The work group sizes specify the sizes of the workgroups so if CL_DEVICE_MAX_WORK_ITEM_SIZES is 512, 512, 64 that means your local_work_size can't be bigger then 512 for the x and y dimension and 64 for the z dimension.
However there is also a constraint on the local group size depending on the kernel. This is expressed through CL_KERNEL_WORK_GROUP_SIZE. Your cumulative workgoupsize (as in the product of all dimensions, e.g. 256 if you have a localsize of 16, 16, 1) must not be greater then that number. This is due to the limited hardware resources to be divided between the threads (from your query results I assume you are programming on a NVIDIA GPU, so the amount of local memory and registers used by a thread will limit the number of threads which can be executed in parallel).
CL_DEVICE_MAX_WORK_GROUP_SIZE defines the maximum size of a work group in the same manner as CL_KERNEL_WORK_GROUP_SIZE, but specific to the device instead the kernel (and it should be a a scalar value aka 512).
You can choose not to specify local_work_group_size, in which case the OpenCL implementation will choose a local work group size for you (so its not a guarantee that it uses only one workgroup). However it's generally not advisiable, since you don't know how your work is divided into workgroups and furthermore it's not guaranteed that the workgroupsize chosen will be optimal.

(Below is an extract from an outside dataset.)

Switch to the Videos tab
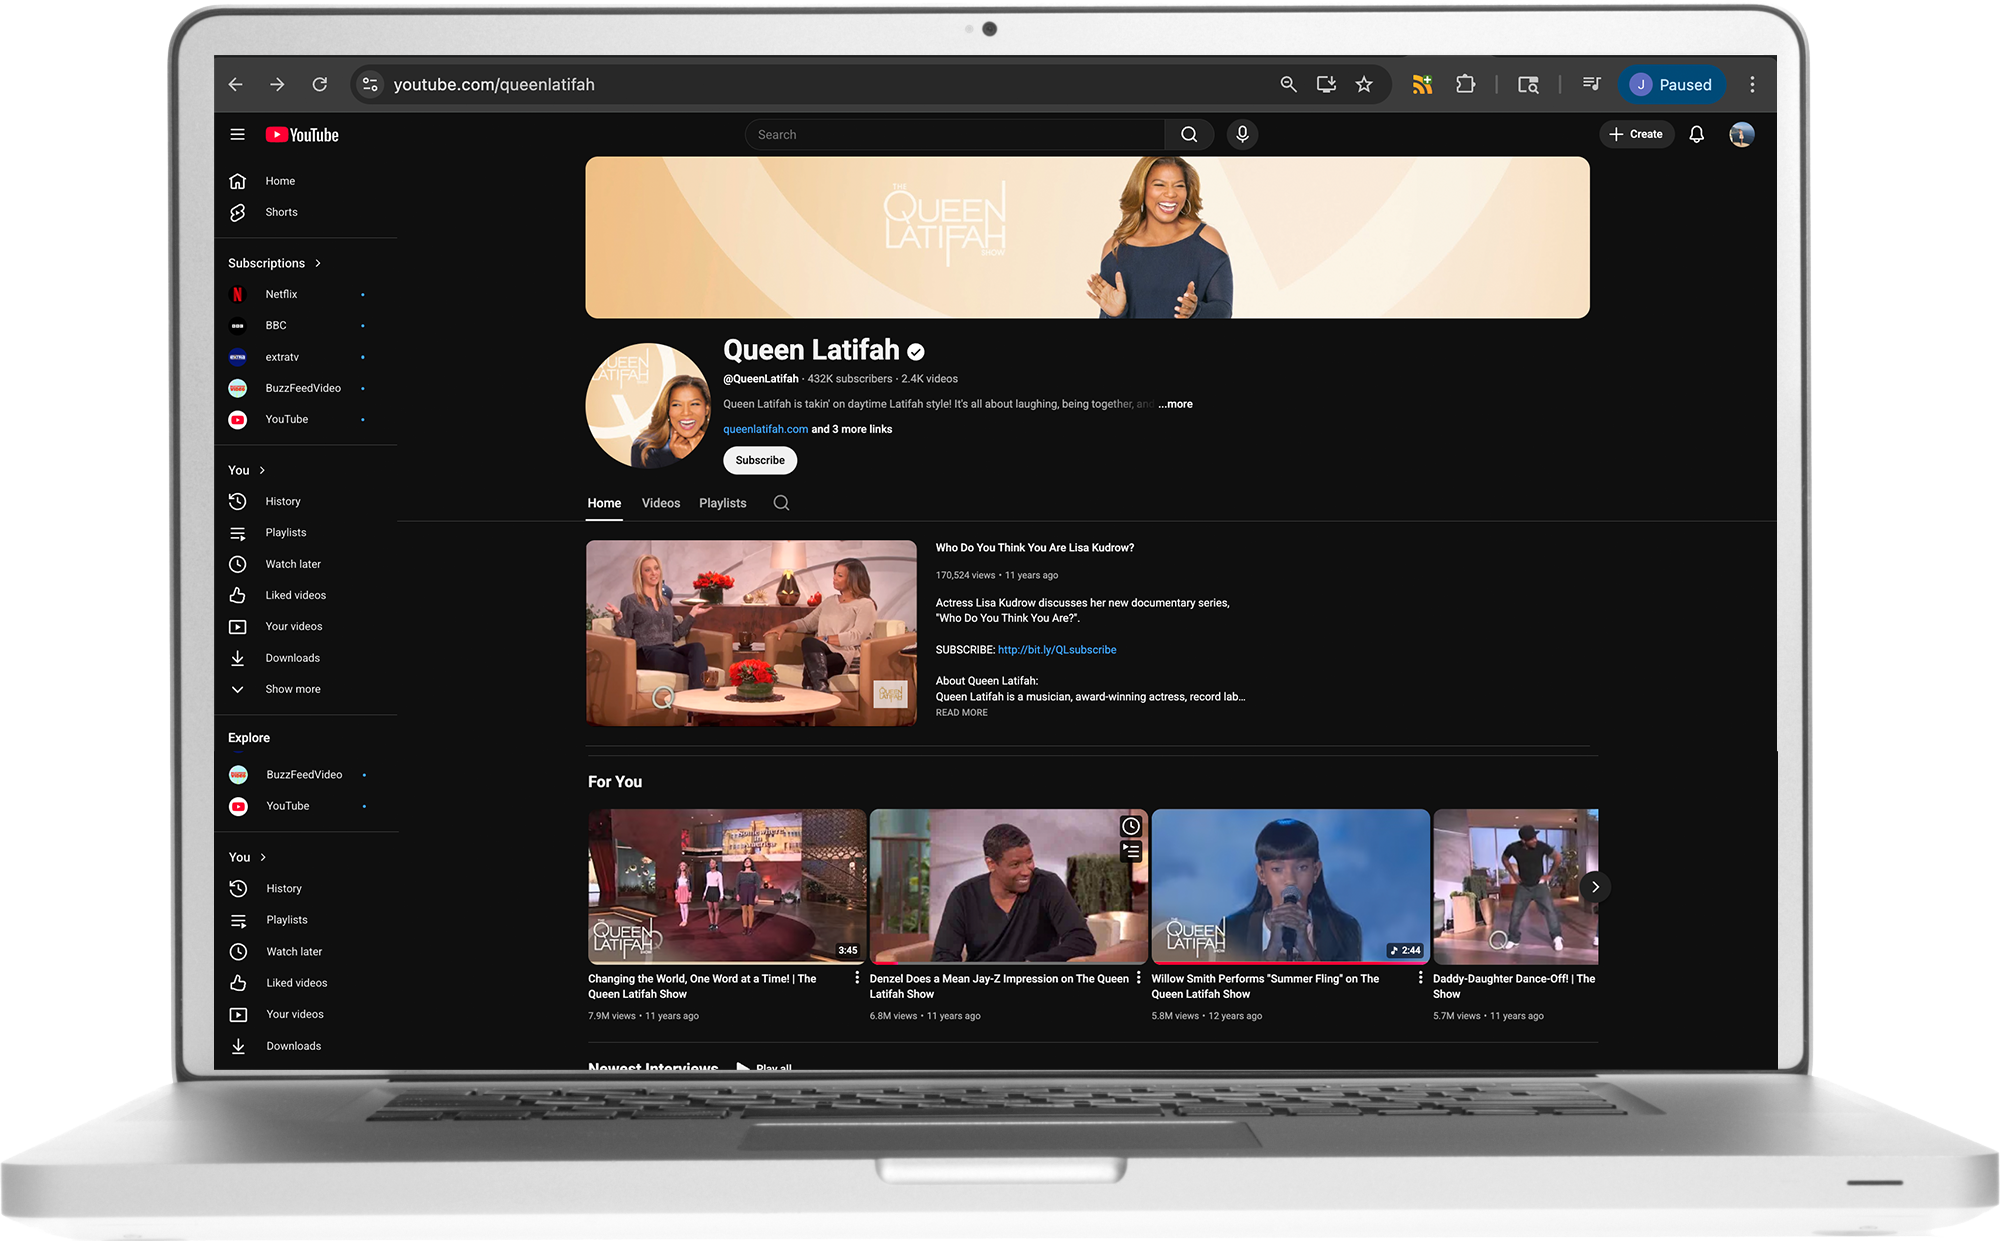 660,503
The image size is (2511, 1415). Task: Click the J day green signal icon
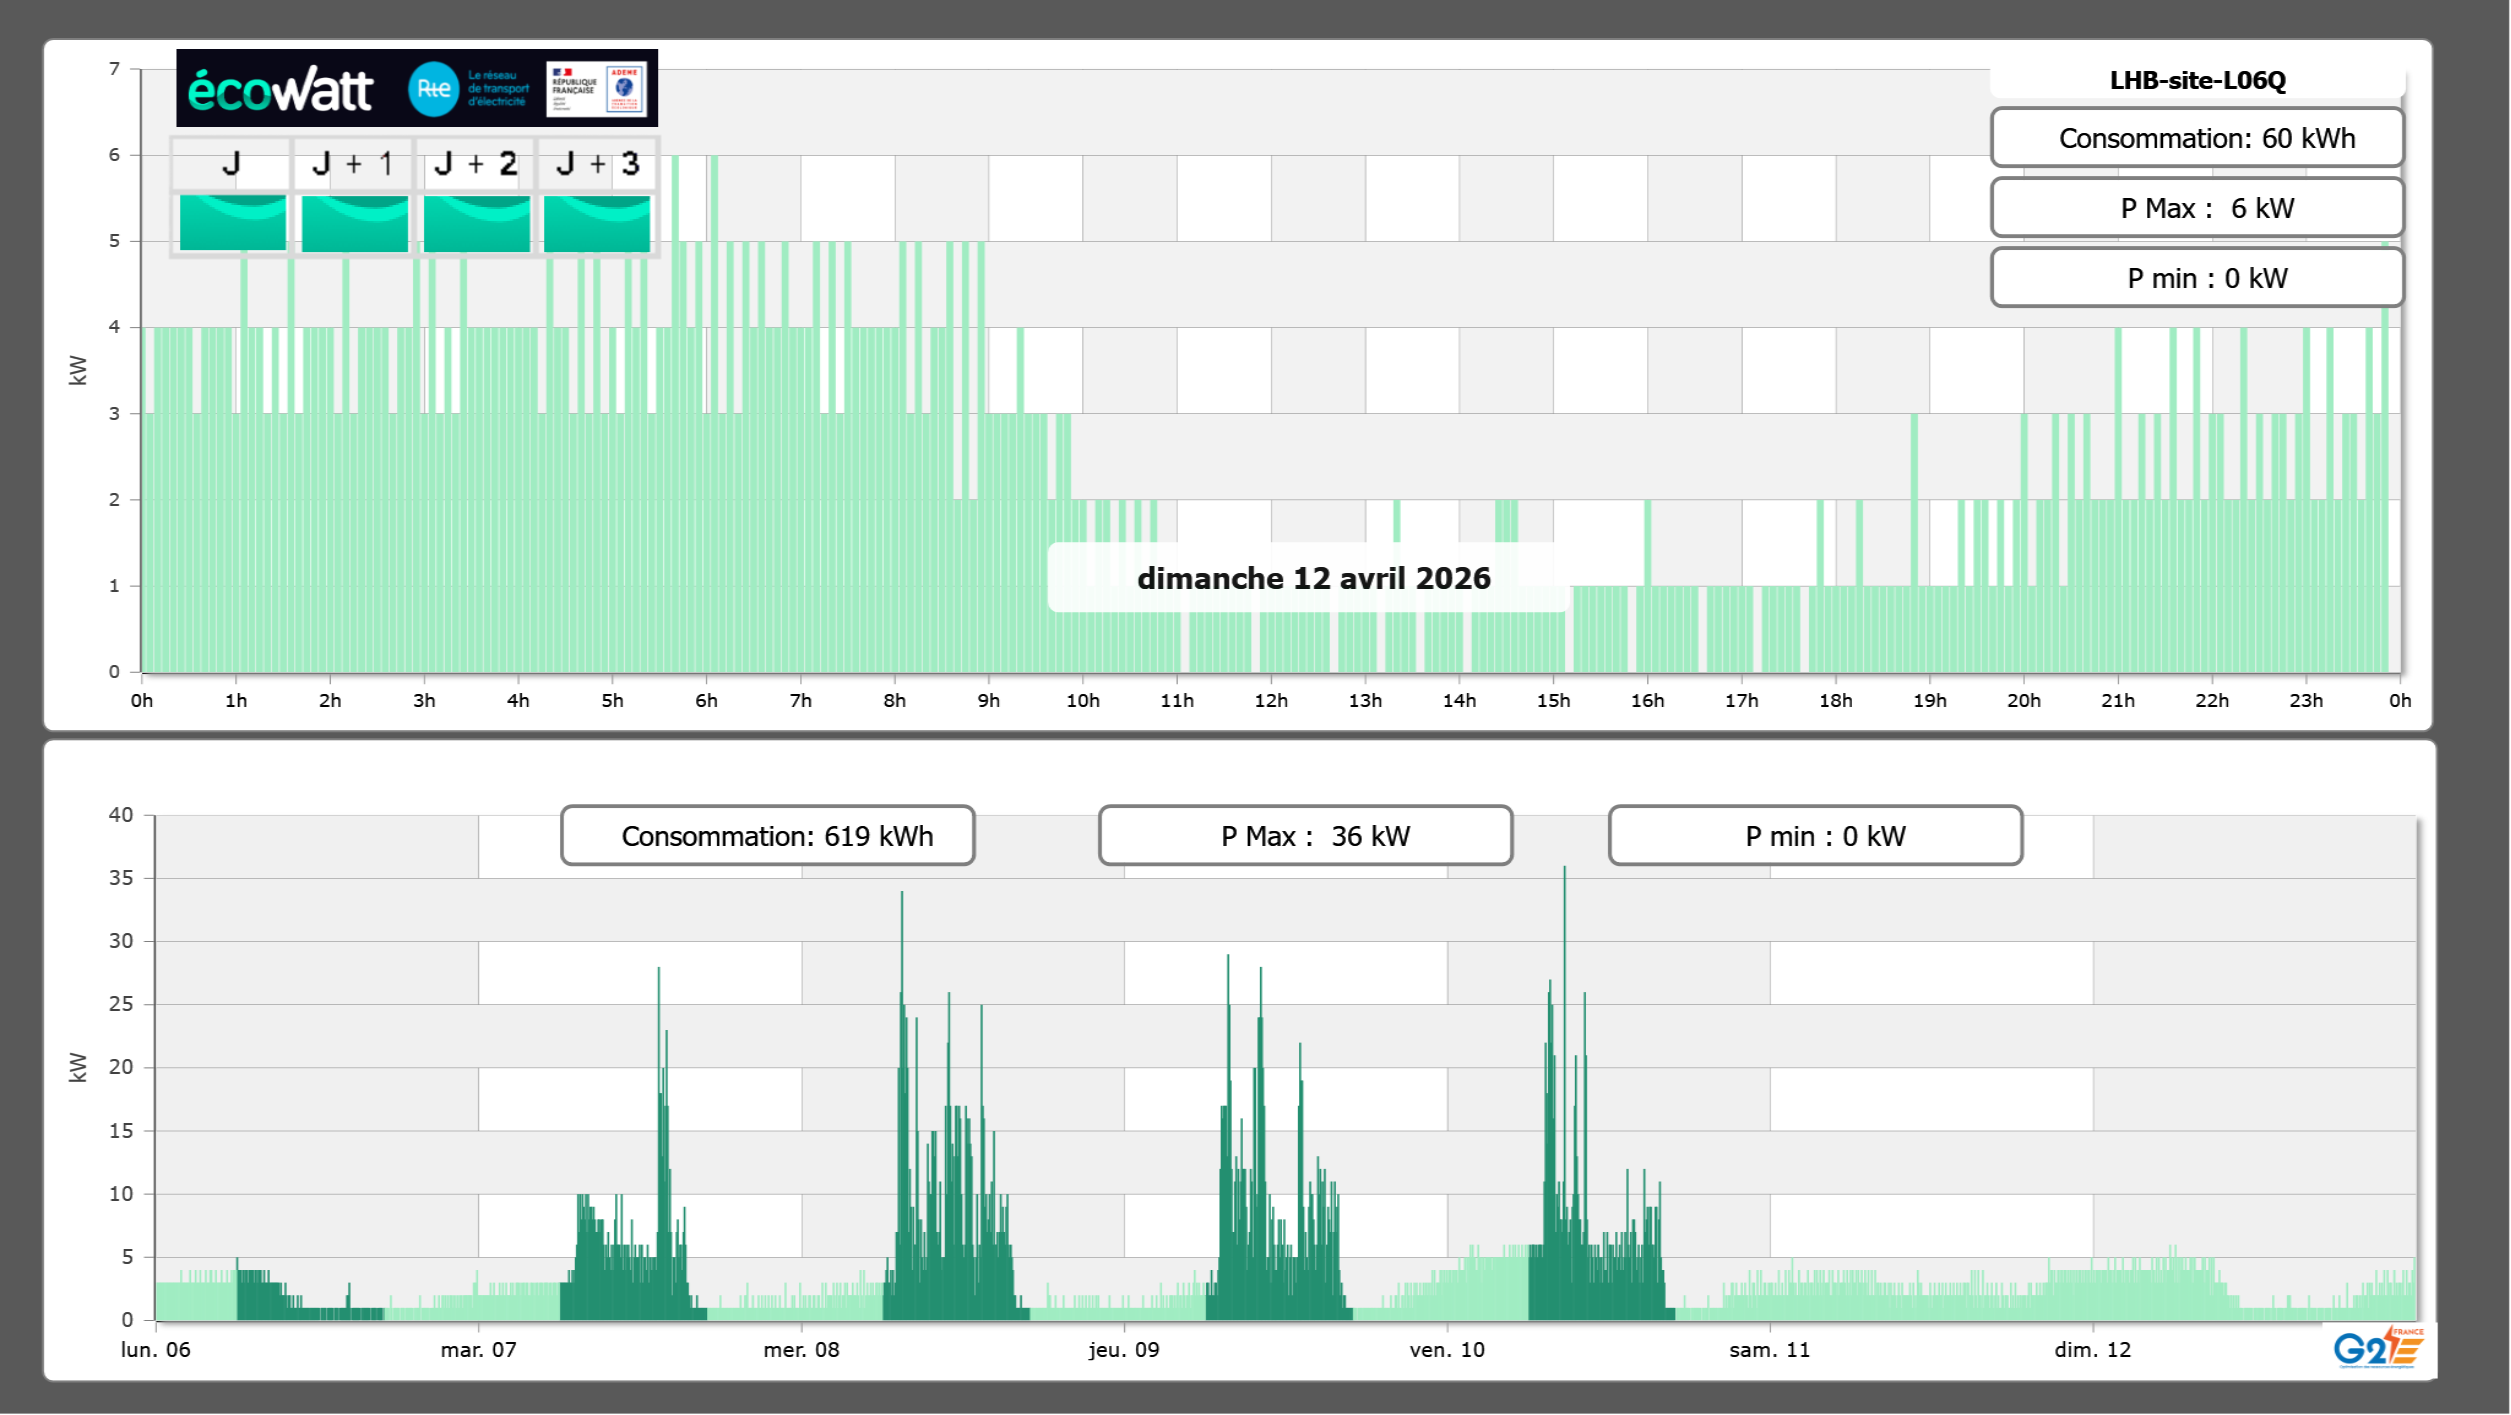tap(232, 223)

However, you should note that using only one workgroup is generally not a good idea performancewise (and why use OpenCL if performance is not a concern). In general a workgroup has to execute on one compute unit, while most devices will have more then one (modern CPUs have 2 or more, one for each core, while modern GPUs can have 20 or more). Furthermore even the one Compute Unit on which your workgroup executes might not be fully used, since several workgroup can execute on one compute unit in an SMT style. To use NVIDIA GPUs optimally you need 768/1024/1536 threads (depending on the generation, meaning G80/GT200/GF100) executing on one compute unit, and while I don't know the numbers for amd right now, they are in the same magnitude, so it's good to have more then one workgroup. Furthermore, for GPUs, it's typically advisable to have workgroups which at least 64 threads (and a number of threads divisible by 32/64 (nvidia/amd) per workgroup), because otherwise you will again have reduced performance (32/64 is the minimum granuaty for execution on gpus, so if you have less items in a workgroup, it will still execute as 32/64 threads, but discard the results from unused threads).